Media interviews are not easy. If you want to shine in the media spotlight, there are strategies and skills to learn and practice. Consider the following tips.
1. Prepare in advance.
Take the time to prepare strong, clear, concise key messages. They are the most important tools in your media interview toolbox. If you use them effectively, they will help you retain more control.
Also prepare examples and anecdotes to make your interview more interesting. You should have different versions and lengths to adapt to the type of interview. One size does not fit all.
Plan and practice quotes.

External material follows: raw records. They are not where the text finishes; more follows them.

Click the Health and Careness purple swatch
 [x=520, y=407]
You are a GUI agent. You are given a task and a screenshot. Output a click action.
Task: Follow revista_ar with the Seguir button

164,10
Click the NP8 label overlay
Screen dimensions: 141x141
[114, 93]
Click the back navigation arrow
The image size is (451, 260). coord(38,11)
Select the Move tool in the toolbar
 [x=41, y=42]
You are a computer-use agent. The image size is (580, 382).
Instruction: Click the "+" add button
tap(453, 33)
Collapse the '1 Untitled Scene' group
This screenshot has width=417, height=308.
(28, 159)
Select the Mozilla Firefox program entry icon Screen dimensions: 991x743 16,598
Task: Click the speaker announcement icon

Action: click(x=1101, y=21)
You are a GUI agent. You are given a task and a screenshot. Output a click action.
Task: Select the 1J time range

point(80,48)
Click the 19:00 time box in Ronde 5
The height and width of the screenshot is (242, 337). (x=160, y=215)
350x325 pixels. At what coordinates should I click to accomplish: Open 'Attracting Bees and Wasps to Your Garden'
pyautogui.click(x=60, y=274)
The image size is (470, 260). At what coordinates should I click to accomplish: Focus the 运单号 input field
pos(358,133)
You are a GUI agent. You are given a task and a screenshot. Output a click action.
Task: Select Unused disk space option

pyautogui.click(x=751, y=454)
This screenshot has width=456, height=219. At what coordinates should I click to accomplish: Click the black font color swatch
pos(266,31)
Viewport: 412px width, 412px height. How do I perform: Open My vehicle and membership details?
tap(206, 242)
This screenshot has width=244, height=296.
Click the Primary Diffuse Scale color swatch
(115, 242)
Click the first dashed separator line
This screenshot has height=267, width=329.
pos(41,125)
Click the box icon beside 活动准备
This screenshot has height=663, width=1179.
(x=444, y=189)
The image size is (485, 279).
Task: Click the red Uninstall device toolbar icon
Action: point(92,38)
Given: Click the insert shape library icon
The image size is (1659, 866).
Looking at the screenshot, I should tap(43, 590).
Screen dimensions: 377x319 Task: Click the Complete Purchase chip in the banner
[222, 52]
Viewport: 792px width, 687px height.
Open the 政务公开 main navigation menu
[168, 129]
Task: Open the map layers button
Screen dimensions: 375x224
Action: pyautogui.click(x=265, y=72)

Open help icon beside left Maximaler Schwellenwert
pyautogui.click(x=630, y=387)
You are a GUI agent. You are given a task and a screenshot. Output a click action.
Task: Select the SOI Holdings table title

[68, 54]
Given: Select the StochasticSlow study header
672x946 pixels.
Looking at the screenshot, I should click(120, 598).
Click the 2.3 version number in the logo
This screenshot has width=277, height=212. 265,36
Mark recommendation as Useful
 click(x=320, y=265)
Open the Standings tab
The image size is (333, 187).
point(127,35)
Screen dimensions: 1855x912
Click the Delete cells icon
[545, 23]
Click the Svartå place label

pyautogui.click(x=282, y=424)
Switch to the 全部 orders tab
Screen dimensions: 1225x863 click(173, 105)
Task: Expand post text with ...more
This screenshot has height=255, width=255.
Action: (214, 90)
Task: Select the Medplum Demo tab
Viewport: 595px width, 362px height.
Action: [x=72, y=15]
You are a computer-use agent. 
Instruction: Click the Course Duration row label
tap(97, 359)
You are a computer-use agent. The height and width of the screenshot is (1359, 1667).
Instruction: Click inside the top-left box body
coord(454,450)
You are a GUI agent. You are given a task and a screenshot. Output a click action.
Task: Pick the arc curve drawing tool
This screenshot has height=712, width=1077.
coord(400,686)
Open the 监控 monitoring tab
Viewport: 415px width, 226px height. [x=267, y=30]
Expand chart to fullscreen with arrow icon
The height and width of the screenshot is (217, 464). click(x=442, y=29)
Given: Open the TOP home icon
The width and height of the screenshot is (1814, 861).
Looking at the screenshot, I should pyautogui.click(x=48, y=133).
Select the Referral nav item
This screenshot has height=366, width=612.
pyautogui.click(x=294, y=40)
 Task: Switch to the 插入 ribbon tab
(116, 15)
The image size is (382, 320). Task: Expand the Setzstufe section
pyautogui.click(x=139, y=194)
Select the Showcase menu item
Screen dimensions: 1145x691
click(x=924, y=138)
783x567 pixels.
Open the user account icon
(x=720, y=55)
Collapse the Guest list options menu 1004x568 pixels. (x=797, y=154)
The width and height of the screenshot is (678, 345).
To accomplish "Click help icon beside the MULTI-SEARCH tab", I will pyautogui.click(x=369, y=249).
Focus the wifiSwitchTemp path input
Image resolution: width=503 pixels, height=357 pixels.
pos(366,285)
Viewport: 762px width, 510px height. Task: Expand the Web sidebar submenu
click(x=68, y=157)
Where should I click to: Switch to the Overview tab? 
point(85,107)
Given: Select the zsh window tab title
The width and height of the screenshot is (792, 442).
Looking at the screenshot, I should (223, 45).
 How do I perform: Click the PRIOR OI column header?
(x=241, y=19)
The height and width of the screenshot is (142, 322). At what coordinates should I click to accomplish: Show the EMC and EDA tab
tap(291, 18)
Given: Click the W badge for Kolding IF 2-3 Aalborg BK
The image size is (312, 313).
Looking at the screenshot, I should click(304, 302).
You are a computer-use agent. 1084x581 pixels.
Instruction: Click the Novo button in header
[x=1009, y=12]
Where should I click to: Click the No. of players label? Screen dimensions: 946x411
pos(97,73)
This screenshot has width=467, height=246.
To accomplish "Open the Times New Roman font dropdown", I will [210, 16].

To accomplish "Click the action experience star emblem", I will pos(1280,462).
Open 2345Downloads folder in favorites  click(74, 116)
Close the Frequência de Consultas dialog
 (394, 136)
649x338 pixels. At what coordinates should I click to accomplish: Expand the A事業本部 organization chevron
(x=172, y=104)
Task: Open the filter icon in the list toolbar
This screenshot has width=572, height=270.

You don’t want to be taken out of context and then have to complain… “I never said that!” or “That’s not what I meant!” Analyze your quotes and break them down in different ways to be sure they can’t be used against you.
2. Understand the format.
There are real differences between interviews for print and broadcast media and those done in person or at a distance via satellite and Skype. Do you have the luxury of time to tell stories or should you give them the highlight package? Prepare for the specific format.
Think too about the length of your interview. Don’t leave it to the reporter to edit you. Don’t give them that much power. It’s far better to edit yourself.
3. Practice, practice, practice.
Few people can wing a media interview. You need to practice out loud. The answers you come up with in your head are always great, but it’s the ones that come out of your mouth you need to worry about.
The more you practice, the more comfortable you’ll be with the material. If you’re comfortable, you’ll sound more authoritative. You’ll also sound less scripted.
4. Lose the jargon.
If you insist on using jargon, you will lose your audience. It’s that simple. Some people cling to their jargon because they don’t want their peers to think less of them. They don’t want to “dumb down” what they have to say. I dislike that term. And, I don’t think anyone will fault you if you’re able to clearly articulate your points so that they’re accessible to everyone.
People want to understand what you’re saying. Pretend you’re talking to your neighbour, your mother or the average grade ten student and always aim for clarity.
5. Don’t repeat negatives.
Reporters can be very tricky. They can bait you with words they’d like you to repeat because they would make for racier headlines or sound bytes. Do you really want to say that your efforts were “futile”, that your statement was “exaggerated” or that your organization was “negligent”? No, I didn’t think so.
So be careful not to fall into a trap. Negative words and phrases can be used against you. You should also never say “no comment’. It will only make you look as though you’re hiding something or lying.
6. There’s no such thing as the “right” question.
Don’t rely on the interviewer. They may never ask the question that matches the answer you prepared. You need to set the agenda.
If you simply focus on answering the questions, you may miss your opportunity to convey the messages and information that are important to you.
Did I say 7 Tips? Well, the 7th is probably the most important.
7. Media training is a smart investment.
Hire a media trainer who will guide you through the process and help ensure your success. Every time you open your mouth to speak to the media, you take a risk. Isn’t it time you invested in your reputation?